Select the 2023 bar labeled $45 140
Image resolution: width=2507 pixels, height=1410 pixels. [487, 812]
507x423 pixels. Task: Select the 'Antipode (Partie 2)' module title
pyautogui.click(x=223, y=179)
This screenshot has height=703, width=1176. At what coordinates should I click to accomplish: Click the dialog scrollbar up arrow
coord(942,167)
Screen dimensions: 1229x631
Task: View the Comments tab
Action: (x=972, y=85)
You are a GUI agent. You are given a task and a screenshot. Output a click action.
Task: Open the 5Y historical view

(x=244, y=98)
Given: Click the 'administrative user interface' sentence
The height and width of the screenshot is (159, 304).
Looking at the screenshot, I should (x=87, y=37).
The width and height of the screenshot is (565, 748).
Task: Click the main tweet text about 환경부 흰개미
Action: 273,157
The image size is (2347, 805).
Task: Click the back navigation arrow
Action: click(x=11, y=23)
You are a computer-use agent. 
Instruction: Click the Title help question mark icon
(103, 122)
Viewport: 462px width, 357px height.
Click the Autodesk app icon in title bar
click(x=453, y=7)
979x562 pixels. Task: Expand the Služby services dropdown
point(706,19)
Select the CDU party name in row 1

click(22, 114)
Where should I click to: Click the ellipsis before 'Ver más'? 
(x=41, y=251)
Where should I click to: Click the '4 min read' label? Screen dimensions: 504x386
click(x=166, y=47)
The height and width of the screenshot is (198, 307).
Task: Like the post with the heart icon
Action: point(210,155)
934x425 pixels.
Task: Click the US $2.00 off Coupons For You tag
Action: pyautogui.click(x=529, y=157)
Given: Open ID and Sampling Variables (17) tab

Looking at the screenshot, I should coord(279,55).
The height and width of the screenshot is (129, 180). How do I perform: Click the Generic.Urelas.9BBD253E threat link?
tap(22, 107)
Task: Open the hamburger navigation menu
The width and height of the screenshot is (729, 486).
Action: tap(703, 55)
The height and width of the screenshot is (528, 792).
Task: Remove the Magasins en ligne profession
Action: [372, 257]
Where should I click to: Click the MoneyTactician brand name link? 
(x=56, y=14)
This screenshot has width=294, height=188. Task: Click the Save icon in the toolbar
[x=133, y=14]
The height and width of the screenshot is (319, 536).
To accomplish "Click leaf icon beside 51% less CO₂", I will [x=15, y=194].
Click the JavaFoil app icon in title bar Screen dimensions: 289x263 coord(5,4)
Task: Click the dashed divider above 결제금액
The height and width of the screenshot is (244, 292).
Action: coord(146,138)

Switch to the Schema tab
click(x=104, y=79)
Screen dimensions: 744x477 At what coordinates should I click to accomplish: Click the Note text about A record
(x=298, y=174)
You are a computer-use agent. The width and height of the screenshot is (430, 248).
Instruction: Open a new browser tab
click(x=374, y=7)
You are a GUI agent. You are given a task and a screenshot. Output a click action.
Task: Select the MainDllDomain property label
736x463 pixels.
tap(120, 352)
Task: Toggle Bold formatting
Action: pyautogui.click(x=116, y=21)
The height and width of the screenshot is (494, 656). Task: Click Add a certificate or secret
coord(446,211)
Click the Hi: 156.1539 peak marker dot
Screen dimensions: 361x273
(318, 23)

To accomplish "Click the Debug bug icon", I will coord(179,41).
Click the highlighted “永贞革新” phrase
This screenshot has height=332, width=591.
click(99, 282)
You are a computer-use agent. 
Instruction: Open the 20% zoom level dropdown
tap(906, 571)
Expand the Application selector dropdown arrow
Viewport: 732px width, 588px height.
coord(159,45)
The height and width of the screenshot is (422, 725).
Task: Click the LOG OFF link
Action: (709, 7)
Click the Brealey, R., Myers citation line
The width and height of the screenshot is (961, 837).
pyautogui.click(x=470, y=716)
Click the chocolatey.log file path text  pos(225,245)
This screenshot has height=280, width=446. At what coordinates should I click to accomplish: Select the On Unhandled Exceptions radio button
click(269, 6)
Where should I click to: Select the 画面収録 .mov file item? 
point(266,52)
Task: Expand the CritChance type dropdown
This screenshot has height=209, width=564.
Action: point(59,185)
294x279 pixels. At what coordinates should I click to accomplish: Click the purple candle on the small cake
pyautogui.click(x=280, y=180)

▶ _TASK PROMPT_
Every entry should be output again exactly as written.

▶ _RESULT OF THE TASK_
Select the 2023 bar labeled $45 140
Image resolution: width=2507 pixels, height=1410 pixels. [487, 812]
507x423 pixels. Task: Select the 'Antipode (Partie 2)' module title
pyautogui.click(x=223, y=179)
This screenshot has height=703, width=1176. At what coordinates should I click to accomplish: Click the dialog scrollbar up arrow
coord(942,167)
Screen dimensions: 1229x631
Task: View the Comments tab
Action: (x=972, y=85)
You are a GUI agent. You are given a task and a screenshot. Output a click action.
Task: Open the 5Y historical view

(x=244, y=98)
Given: Click the 'administrative user interface' sentence
The height and width of the screenshot is (159, 304).
Looking at the screenshot, I should (x=87, y=37).
The width and height of the screenshot is (565, 748).
Task: Click the main tweet text about 환경부 흰개미
Action: 273,157
The image size is (2347, 805).
Task: Click the back navigation arrow
Action: click(x=11, y=23)
You are a computer-use agent. 
Instruction: Click the Title help question mark icon
(103, 122)
Viewport: 462px width, 357px height.
Click the Autodesk app icon in title bar
click(x=453, y=7)
979x562 pixels. Task: Expand the Služby services dropdown
point(706,19)
Select the CDU party name in row 1

click(22, 114)
Where should I click to: Click the ellipsis before 'Ver más'? 
(x=41, y=251)
Where should I click to: Click the '4 min read' label? Screen dimensions: 504x386
click(x=166, y=47)
The height and width of the screenshot is (198, 307).
Task: Like the post with the heart icon
Action: point(210,155)
934x425 pixels.
Task: Click the US $2.00 off Coupons For You tag
Action: pyautogui.click(x=529, y=157)
Given: Open ID and Sampling Variables (17) tab

Looking at the screenshot, I should coord(279,55).
The height and width of the screenshot is (129, 180). How do I perform: Click the Generic.Urelas.9BBD253E threat link?
tap(22, 107)
Task: Open the hamburger navigation menu
The width and height of the screenshot is (729, 486).
Action: tap(703, 55)
The height and width of the screenshot is (528, 792).
Task: Remove the Magasins en ligne profession
Action: [372, 257]
Where should I click to: Click the MoneyTactician brand name link? 
(x=56, y=14)
This screenshot has width=294, height=188. Task: Click the Save icon in the toolbar
[x=133, y=14]
The height and width of the screenshot is (319, 536).
To accomplish "Click leaf icon beside 51% less CO₂", I will [x=15, y=194].
Click the JavaFoil app icon in title bar Screen dimensions: 289x263 coord(5,4)
Task: Click the dashed divider above 결제금액
The height and width of the screenshot is (244, 292).
Action: coord(146,138)

Switch to the Schema tab
click(x=104, y=79)
Screen dimensions: 744x477 At what coordinates should I click to accomplish: Click the Note text about A record
(x=298, y=174)
You are a computer-use agent. The width and height of the screenshot is (430, 248).
Instruction: Open a new browser tab
click(x=374, y=7)
You are a GUI agent. You are given a task and a screenshot. Output a click action.
Task: Select the MainDllDomain property label
736x463 pixels.
tap(120, 352)
Task: Toggle Bold formatting
Action: pyautogui.click(x=116, y=21)
The height and width of the screenshot is (494, 656). Task: Click Add a certificate or secret
coord(446,211)
Click the Hi: 156.1539 peak marker dot
Screen dimensions: 361x273
(318, 23)

To accomplish "Click the Debug bug icon", I will coord(179,41).
Click the highlighted “永贞革新” phrase
This screenshot has height=332, width=591.
click(99, 282)
You are a computer-use agent. 
Instruction: Open the 20% zoom level dropdown
tap(906, 571)
Expand the Application selector dropdown arrow
Viewport: 732px width, 588px height.
coord(159,45)
The height and width of the screenshot is (422, 725).
Task: Click the LOG OFF link
Action: (709, 7)
Click the Brealey, R., Myers citation line
The width and height of the screenshot is (961, 837).
pyautogui.click(x=470, y=716)
Click the chocolatey.log file path text  pos(225,245)
This screenshot has height=280, width=446. At what coordinates should I click to accomplish: Select the On Unhandled Exceptions radio button
click(269, 6)
Where should I click to: Select the 画面収録 .mov file item? 
point(266,52)
Task: Expand the CritChance type dropdown
This screenshot has height=209, width=564.
Action: point(59,185)
294x279 pixels. At what coordinates should I click to accomplish: Click the purple candle on the small cake
pyautogui.click(x=280, y=180)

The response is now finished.